##### Supplied records #####

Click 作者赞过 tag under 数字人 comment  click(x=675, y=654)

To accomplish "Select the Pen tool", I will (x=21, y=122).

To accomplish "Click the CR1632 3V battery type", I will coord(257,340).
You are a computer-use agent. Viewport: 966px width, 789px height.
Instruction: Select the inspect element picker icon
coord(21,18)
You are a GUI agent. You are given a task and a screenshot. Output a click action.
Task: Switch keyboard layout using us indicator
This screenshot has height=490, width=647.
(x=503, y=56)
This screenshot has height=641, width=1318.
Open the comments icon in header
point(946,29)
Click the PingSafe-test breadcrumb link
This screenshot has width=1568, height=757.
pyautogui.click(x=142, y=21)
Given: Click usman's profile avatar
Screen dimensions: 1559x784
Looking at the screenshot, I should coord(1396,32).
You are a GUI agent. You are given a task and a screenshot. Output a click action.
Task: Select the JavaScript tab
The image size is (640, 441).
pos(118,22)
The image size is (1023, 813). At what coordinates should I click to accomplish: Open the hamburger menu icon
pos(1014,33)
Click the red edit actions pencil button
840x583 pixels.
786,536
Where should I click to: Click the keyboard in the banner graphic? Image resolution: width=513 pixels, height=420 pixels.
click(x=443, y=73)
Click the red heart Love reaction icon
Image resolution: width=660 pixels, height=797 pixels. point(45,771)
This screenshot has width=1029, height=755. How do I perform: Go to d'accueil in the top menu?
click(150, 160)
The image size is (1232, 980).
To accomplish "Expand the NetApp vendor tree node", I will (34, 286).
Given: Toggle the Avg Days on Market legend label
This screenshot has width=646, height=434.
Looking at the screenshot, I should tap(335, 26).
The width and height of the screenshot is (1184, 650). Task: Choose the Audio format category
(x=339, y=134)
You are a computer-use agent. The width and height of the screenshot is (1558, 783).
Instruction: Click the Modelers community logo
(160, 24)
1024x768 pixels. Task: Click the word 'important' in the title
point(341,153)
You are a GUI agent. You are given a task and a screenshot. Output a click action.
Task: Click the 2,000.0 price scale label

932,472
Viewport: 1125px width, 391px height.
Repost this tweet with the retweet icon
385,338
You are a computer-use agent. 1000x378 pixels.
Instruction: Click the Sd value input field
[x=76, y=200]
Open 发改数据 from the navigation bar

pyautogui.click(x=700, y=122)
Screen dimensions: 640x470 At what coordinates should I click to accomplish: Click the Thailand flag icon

#####

Find and show each line of the listing with the word "computer".

You are a computer-use agent. Viewport: 966px width, 789px height.
You are a computer-use agent. The width and height of the screenshot is (1558, 783).
You are a computer-use agent. 1000x378 pixels.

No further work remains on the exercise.